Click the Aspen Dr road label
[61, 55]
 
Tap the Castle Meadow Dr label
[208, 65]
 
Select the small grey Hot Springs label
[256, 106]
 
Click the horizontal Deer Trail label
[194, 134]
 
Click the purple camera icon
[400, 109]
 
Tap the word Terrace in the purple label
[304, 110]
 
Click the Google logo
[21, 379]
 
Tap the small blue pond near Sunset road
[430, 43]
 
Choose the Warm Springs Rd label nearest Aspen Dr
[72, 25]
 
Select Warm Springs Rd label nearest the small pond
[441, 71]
****************************************
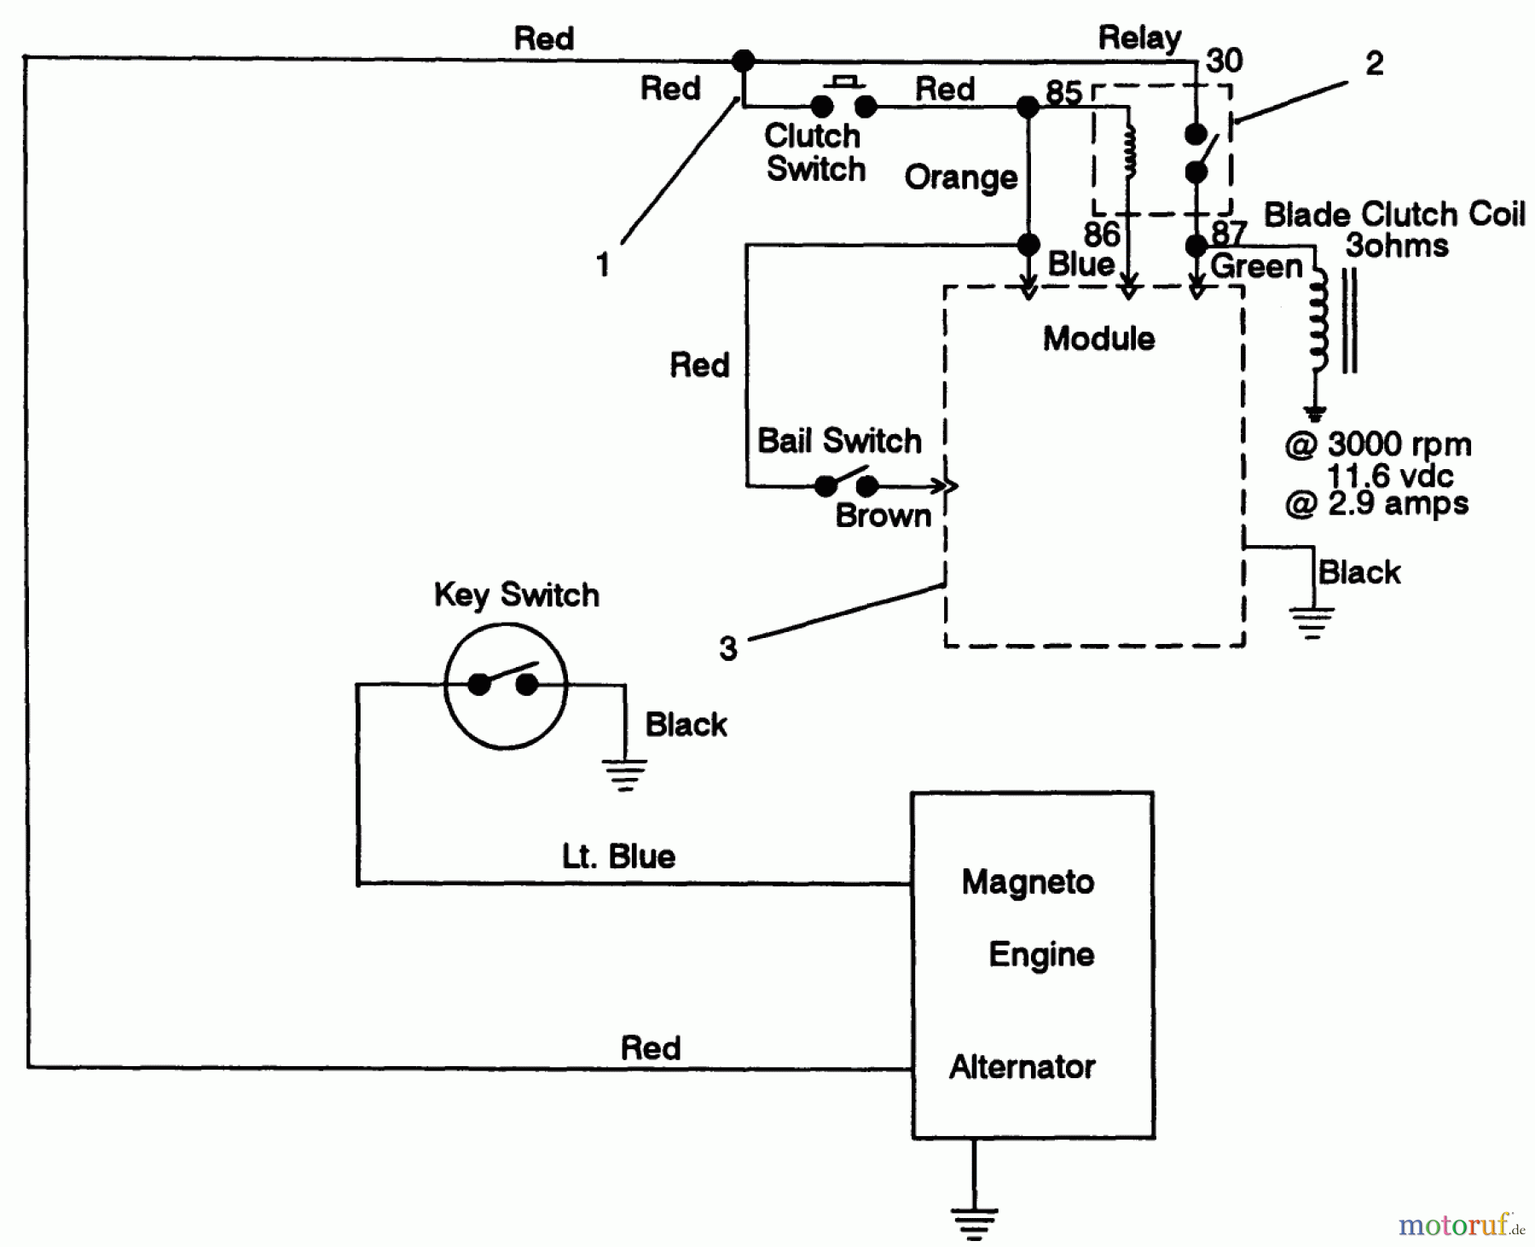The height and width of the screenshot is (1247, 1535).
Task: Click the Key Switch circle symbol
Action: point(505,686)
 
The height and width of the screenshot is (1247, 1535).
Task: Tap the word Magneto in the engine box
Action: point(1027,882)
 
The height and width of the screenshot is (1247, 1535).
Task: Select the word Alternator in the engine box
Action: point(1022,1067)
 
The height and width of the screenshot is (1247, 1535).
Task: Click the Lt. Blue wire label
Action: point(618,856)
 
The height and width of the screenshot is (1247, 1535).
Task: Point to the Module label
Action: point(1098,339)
****************************************
Exercice:
Relevez, s'il vous plaît, toutes les lignes ci-dessus qui contiennent le mot « nearest », en tenant compte des majuscules et des minuscules.

Corrigé:
Choose the Warm Springs Rd label nearest Aspen Dr
Select Warm Springs Rd label nearest the small pond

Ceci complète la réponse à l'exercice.